Carl H. Clark
After the deck is laid and trimmed off, the top of the 6tern board should also be trimned 3-4" above the level of the deck, and to the same curve. The stem is cut off and shaped as shown in Fig. 2 with a 3-4" hole bored to take a rope if desired. The face of the stem has been preferably left 3-4" wide, and a piece of 3-4" flat or half round galvanized iron or brass strip is bent around and fastened into place with screws. At the top it is carried up and around the curve, and the lower end extends a foot or so along the bottom.
The washboard L, Figs. 2 and 3, is of oak, about 6" wide and 1-2" thick. The stock for this should not be very dry, as it must be quite limber to bend sharply enough. It should be in two pieces, joined on the sides. A steam box, as before described, may be necessary for this purpose, as it must be thoroughly steamed. When bent into place it is fastened with screws. Before boring for the screws, a centrebore should be made about 1-4" deep, and slightly larger than the head of the screw, so that the latter may lie below the surface. The counterbore is then filled with a plug or •'bung" cut for this purpose across the grain, that it may be planed off smooth. These plugs are obtainable from any dealer in boat supplies in even sizes. They are set in lead paint and then trimmed down to the surface of the board.
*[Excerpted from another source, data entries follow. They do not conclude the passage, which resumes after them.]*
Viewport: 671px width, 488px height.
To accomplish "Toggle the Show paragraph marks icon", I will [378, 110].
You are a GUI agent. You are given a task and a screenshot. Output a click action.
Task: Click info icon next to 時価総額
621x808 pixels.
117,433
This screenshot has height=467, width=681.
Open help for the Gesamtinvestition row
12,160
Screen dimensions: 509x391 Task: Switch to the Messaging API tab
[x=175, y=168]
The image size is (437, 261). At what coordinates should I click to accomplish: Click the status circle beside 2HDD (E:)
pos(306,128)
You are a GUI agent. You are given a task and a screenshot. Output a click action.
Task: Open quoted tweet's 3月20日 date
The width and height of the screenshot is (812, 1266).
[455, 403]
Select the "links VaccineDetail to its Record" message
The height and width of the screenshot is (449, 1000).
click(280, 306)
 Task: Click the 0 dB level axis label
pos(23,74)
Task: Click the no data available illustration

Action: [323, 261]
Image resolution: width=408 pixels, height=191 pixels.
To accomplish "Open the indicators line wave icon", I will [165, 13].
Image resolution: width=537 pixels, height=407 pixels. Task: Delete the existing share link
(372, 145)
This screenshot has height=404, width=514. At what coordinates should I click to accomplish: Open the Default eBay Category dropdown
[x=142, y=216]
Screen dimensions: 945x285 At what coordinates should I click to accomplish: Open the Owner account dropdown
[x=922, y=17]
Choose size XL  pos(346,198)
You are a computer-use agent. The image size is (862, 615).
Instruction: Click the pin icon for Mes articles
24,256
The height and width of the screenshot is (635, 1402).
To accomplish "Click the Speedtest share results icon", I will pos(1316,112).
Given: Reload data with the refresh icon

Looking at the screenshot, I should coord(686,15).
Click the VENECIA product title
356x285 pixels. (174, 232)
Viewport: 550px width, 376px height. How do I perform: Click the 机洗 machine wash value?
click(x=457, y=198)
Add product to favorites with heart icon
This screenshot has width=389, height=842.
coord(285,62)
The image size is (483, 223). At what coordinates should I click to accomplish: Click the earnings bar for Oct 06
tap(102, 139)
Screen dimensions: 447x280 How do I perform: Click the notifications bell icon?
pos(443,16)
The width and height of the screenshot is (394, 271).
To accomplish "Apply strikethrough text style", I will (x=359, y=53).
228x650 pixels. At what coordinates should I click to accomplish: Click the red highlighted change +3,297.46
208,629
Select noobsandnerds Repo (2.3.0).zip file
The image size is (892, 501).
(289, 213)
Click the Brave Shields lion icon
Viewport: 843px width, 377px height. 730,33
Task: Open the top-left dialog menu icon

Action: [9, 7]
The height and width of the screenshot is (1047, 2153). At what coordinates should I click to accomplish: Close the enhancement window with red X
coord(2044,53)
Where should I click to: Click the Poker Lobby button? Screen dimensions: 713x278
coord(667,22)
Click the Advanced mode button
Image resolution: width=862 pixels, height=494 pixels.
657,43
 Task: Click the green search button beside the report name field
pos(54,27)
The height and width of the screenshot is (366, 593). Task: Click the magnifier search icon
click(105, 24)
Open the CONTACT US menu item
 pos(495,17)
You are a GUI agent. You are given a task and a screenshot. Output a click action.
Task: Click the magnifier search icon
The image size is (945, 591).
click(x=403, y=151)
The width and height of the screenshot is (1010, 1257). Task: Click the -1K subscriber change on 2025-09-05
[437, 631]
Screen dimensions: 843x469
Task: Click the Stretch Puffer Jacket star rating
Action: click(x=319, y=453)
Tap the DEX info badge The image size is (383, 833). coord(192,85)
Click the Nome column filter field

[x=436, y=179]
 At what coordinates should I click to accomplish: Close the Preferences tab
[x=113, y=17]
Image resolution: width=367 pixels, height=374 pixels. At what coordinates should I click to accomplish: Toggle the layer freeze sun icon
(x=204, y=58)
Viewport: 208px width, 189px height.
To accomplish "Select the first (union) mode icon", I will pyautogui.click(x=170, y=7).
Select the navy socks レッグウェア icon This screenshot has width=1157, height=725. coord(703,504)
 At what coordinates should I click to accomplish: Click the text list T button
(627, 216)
The two parts of the washboard are to be joined by a piece about 8" long put on the outside, the ends of the two parts being screwed to it. A rowlock socket is afterwards fitted on the top of the joint, to enable the use of oars when desired.
It is desirable that the deck should be covered with canvas, as it makes smoother work, and is easier to keep in good condition. Canvas for this purpose should be about 8 oz. weight, in one width if possible, or it may be in two widths, lapped in the centre. It is cut about to the shape of the deck and washboard, leaving some for trimming. The deck is smeared with lead or thick paint, and the canvas laid on, drawn tight against the washboard and over the edge of the deck and tacked. A piece of about 3-8" quarter round moulding is then fitted in the corner between the washboard and deck and the canvas trimned off at its upper edge. This makes a good water tight joint. The outer edge is covered with a half round moulding about 1 1-4" wide, which should be left bright and later varnished. Arourd the stem and across the stern the edge of the canvas is turned under and neatly tacked.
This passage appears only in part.